TO DO:
A) Repeat word for word the part of the forum post about .domain operators that opens with the words containing "I want to work" and closes with "in my application)?".
B) In the forum post about .domain operators, what element limit do all vector dimensions in the poster's application stay below?
C) Continue the forum post about .domain operators on matrix subsets, starting right after its last line.

PASSAGE TO READ:
**********

Hello!

I want to work on rectangular subsets of a 2-dim (CPU) matrix in kernels. Are the (2-dimensional and 1-dimensional) .domain operators efficient in the sense that no element copying is made? Does efficiency of the .domain operators depend on the compiler-switch of address virtualization (all vector dimensions are below the 8192 element limit in my application)?

Example:

// simple vector dot product

reduce void dot(double v1<>, double v2<>, reduce double result<>

{

result += v1*v2;

}

int main(int argc, char** argv)

{

double a<100, 100>;

double v<100>;

double ret <100>;

int2 start;

int2 end;

...

int i;

for (i = 0; i < 100; ++i)

**********

INFORMATION GIVEN:

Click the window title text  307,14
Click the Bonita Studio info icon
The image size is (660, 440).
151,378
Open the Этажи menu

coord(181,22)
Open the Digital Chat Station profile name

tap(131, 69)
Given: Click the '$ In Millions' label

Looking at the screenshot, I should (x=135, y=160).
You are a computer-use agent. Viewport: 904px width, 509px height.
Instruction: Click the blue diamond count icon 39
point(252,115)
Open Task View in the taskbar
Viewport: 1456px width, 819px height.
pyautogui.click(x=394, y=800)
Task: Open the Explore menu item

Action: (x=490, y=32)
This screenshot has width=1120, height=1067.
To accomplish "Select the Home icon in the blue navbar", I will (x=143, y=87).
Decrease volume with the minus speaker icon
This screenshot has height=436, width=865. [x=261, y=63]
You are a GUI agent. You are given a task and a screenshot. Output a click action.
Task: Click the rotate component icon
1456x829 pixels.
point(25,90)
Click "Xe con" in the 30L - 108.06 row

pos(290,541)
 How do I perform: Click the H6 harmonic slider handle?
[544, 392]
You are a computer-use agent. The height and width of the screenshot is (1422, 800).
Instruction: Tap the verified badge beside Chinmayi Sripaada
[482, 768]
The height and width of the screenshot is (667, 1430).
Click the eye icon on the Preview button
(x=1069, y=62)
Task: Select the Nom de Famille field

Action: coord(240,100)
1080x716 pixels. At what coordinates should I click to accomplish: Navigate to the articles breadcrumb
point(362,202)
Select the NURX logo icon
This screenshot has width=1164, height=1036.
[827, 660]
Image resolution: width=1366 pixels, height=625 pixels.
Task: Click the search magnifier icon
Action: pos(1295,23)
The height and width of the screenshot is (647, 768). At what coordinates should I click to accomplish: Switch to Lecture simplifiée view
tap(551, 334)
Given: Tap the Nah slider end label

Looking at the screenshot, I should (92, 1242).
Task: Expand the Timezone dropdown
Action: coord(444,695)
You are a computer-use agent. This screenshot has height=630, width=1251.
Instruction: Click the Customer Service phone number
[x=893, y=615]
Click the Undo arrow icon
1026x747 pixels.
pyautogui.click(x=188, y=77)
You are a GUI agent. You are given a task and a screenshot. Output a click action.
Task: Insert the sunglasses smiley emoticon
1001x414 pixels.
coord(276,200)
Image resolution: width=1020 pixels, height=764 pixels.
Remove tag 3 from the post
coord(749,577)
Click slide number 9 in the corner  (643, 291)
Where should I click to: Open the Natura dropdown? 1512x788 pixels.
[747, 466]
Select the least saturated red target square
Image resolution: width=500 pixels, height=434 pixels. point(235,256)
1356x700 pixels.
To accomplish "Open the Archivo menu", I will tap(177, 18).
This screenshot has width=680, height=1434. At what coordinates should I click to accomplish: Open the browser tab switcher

**********

THE RESPONSES:
A)
I want to work on rectangular subsets of a 2-dim (CPU) matrix in kernels. Are the (2-dimensional and 1-dimensional) .domain operators efficient in the sense that no element copying is made? Does efficiency of the .domain operators depend on the compiler-switch of address virtualization (all vector dimensions are below the 8192 element limit in my application)?

B) The 8192 element limit.

C)
{

start = int2(3,0);

end = int2(3,50);

dot(a.domain(start,end),v.domain(0,50),ret.domain(i,i));

// now ret *= dot product of row i of a with v // restricted to the first 50 columns of a / elements of v } ...}*

The example is for demonstration, only (I know that the loop over i

could be performed by the kernel in this simple example).

My question is: do both domain operators perform only address calculations like computing offsets and step sizes, which are in constant time and negligable on large matrices, or do they allocate new arrays in memory which are filled with the selected elements?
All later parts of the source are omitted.